关键词:
生成对抗网络
微分同胚配准
可形变配准
数字图像处理
医学影像
摘要:
医学成像技术作为临床诊断中的重要判别依据,通过非侵入方式呈现患者体内高清图像,为医生提供了详细且准确的病灶信息。甚至在多数情况,医生仅根据计算机辅助诊断的结果便可为患者制定治疗流程。然而,单幅图像所包含的病理学信息是有限的,如果将不同图像信息融合,必然可以提高诊断结果的准确性与可信度。在此背景下,医学图像配准技术孕育而生,通过寻找待配准图像与配准目标之间空间映射关系使两幅图像达到解剖空间相似度的某种一致性,从而融合二者包含的信息。如今,医学图像配准技术已经在多种临床场景得到应用,疾病的发展预测与影像导航手术就是其中很好的示例。依据运行时优化形变参数方式不同,现有的配准技术大致可被分为传统配准方法和基于学习的配准方法。其中,传统配准方法具备较好的鲁棒性和跨模态性,实现图像间配准的方式是依靠内置的优化策略,通过对输出的形变参数进行调节,实现能量函数的优化。近年来,深度学习技术在各大图像处理领域大显神威。基于深度学习的配准方法依靠框架内部的深层网络实现了快速且端到端的配准方式,解决了传统配准方法因重复地迭代优化而导致的效率过低,无法适应在时间紧迫的临床场景。并且基于深度学习的配准方法也因其出色的精确度,得到了医学图像处理领域的广泛关注。
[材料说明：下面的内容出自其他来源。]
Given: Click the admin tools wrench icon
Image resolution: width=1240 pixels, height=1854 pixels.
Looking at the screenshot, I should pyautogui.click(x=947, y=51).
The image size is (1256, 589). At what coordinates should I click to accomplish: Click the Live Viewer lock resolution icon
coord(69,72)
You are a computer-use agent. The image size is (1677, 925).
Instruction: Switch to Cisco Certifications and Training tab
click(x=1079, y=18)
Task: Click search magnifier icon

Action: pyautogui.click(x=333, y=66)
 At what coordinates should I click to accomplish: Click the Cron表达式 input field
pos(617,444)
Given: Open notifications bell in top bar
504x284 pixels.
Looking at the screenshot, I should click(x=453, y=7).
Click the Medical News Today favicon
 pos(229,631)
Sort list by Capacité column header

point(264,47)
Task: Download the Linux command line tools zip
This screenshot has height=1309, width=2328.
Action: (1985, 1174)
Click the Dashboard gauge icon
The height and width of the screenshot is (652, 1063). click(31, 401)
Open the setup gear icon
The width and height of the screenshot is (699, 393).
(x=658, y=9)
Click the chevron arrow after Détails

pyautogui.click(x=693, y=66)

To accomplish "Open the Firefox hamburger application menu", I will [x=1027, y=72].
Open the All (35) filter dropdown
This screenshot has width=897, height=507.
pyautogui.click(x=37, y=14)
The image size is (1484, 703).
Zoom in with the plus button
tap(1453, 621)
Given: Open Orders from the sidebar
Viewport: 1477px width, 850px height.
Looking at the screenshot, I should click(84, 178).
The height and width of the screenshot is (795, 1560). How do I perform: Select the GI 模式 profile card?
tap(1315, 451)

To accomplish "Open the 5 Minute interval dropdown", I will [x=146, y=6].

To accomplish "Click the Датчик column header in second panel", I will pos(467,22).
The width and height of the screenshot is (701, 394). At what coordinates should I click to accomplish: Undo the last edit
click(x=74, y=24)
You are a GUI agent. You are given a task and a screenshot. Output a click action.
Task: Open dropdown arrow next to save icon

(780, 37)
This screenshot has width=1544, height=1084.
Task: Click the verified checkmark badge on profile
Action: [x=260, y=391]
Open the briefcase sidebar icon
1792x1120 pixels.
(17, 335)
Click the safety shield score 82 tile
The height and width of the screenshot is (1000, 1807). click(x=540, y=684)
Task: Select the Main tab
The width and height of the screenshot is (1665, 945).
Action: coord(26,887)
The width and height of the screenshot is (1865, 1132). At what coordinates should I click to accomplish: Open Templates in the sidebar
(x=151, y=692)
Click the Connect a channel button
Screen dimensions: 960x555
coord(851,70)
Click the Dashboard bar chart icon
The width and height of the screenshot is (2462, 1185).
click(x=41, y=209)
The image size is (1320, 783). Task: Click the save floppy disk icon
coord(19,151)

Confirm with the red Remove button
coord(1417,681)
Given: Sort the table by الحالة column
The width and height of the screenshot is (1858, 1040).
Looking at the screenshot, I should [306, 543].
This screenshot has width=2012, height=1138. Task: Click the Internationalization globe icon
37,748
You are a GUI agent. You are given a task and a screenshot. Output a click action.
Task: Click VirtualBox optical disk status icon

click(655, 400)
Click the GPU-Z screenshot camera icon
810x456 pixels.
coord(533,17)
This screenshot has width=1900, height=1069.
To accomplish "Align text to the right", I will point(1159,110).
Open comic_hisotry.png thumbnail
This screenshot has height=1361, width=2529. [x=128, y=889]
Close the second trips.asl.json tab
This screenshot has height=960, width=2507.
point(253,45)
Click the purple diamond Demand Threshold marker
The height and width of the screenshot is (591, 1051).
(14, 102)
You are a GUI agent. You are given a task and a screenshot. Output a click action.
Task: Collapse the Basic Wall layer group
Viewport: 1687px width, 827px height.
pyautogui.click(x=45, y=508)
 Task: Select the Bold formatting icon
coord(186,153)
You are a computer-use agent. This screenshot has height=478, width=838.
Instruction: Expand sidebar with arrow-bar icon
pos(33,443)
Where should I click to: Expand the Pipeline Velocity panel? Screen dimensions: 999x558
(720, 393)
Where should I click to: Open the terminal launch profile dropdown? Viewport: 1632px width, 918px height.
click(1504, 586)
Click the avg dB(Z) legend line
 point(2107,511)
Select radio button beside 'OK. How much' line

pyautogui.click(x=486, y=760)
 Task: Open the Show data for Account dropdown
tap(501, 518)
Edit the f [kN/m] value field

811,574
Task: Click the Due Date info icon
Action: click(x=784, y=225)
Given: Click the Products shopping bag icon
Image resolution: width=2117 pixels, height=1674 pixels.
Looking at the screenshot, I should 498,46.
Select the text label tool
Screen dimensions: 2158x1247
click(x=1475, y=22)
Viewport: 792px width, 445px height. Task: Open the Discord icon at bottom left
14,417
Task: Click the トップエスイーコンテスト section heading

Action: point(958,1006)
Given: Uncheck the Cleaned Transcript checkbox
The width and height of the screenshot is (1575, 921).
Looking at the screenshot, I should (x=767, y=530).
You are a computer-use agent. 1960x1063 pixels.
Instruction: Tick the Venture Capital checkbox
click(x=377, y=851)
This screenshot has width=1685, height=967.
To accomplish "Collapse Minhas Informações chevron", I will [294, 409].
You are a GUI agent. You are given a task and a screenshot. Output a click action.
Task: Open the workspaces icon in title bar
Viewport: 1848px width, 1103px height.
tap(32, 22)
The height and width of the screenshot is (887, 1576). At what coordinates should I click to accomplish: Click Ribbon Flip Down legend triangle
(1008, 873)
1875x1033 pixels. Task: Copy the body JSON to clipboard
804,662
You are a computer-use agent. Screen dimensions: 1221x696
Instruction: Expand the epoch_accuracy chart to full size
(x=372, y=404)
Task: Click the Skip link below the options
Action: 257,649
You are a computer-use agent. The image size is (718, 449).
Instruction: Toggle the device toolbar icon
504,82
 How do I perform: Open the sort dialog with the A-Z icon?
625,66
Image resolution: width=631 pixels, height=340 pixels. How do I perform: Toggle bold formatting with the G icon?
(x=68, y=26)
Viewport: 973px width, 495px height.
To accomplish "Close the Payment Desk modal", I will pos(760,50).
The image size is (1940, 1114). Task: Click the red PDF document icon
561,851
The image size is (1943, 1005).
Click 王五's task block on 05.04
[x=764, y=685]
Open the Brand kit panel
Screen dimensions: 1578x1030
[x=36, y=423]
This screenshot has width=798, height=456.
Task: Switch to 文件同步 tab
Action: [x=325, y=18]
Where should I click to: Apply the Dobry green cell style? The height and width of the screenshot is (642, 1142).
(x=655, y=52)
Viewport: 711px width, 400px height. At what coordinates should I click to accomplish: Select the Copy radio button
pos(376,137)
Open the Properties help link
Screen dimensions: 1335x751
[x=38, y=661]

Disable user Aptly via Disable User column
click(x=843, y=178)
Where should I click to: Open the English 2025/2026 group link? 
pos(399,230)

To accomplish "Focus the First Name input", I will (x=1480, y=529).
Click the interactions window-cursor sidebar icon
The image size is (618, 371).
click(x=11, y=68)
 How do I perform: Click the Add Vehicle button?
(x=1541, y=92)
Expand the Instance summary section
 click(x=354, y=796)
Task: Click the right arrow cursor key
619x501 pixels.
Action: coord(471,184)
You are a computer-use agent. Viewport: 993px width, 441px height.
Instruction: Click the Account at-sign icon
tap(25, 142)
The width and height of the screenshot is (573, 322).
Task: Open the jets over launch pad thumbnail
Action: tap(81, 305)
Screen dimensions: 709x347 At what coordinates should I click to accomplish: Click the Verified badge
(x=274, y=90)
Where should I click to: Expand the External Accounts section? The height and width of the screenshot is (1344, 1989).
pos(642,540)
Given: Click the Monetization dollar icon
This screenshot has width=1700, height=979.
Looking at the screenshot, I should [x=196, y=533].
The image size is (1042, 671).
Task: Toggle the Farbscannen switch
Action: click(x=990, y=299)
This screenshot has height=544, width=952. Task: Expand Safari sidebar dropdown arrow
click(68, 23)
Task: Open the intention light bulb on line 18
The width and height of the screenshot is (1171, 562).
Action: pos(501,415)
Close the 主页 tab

虽然基于深度学习的配准方法相比传统方法在精度和效率上都已经取得了很大地提升,但多数方法仅使用简单的U-Net网络作为配准网络,并且在损失函数的构成上采用了单一的像素相似度指标以及平滑项,这将导致在配准大位移形变的图像以及有效性方面,展现出性能不足的问题。针对上述问题,本文展开了研究工作,前期收集了许多近些年医学领域出现的深度学习配准文章,对它们进行了分类与总结的工作。在这些方法的基础上,文本进行了创新型改进,提出了两种基于深度学习的配准方法GRNet和DSDNet。其中,GRNet采用基于器官轮廓实现的生成对抗框架,解决了因配准目标间解剖区域存在大尺度非线性差距而导致精确度不足的问题。而DSDNet以输出双向的速度矢量场的形式实现了可微分同胚配准,解决了因微分同胚变换中逆一致性时常被忽略,从而无法获得微分同胚形变的问题。下面是对本文工作中主要内容与创新点做出地进一步概述:(1)文章收集了许多近年来出现的优秀配准方法,对其中基于深度学习的医学图像配准方法进行综述性叙述,详细剖析了基于深度学习的配准框架内部包含的每个模块的功能与实现形式,以及涉及的图形算法等。之后,按照监督标签的不同对基于深度学习的医学图像配准进行了分类,主要分成监督学习、无监督学习以及弱监督学习的配准方法。并且详细地描述每一种分类方式对应的配准流程框架,并介绍了使用该种学习方式的许多突出工作。最后,通过总结本文发现了一些可以显著提高配准性能的常见架构和技巧,并对它们进行了概述和总结。(2)为解决需要大尺度与非线性形变的配准问题,本文提出了一种基于弱监督学习的对抗配准方法GRNet。它相比传统方法和基于监督学习的配准方法,不仅提高了配准效率与精确度,且不需要地面真值变形标签。整体框架采用GAN实现图像配准,包含配准网络和判别网络。其中,配准网络采用Nested U-Net结构设计,结合残差网络以防止网络发生退化现象。损失函数部分融合了多种反馈信息,例如将差异哈希肺部相似度和图像解剖分割信息等多种指标加入框架中适应多种配准任务。为了更好的协调网络的训练,本文提出了一种损失约束的对抗训练方法,它可以根据损失函数中的对抗反馈信息的大小对训练进行主动地监督调控,这不仅使训练变得稳定,同时也提升了整体模型的性能。(3)为解决因为形变逆一致性被忽略而导致信息的丢失问题,本文提出了一种新颖的微分同胚配准方法DSDNet,兼容了无监督和弱监督学习的训练方式。该方法相比现有的深度学习配准方法,在配准有效性上取得了明显的进步。其中配准网络的设计采用具有对称输出的U-Net结构,实现了图像间的双向配准,这使得模型不仅可以同时学习双向信息,根据输出的正、逆向流场设计了一种全新的损失函数,称作逆一致性损失,用于保证对图像的形变过程的可逆性。此外网络的输出使用静态速度场代替常用的位移场,可以有效地提高形变的平滑程度。最后在方法提出的对应章节还详细分析了解剖分割标签给模型带来的影响。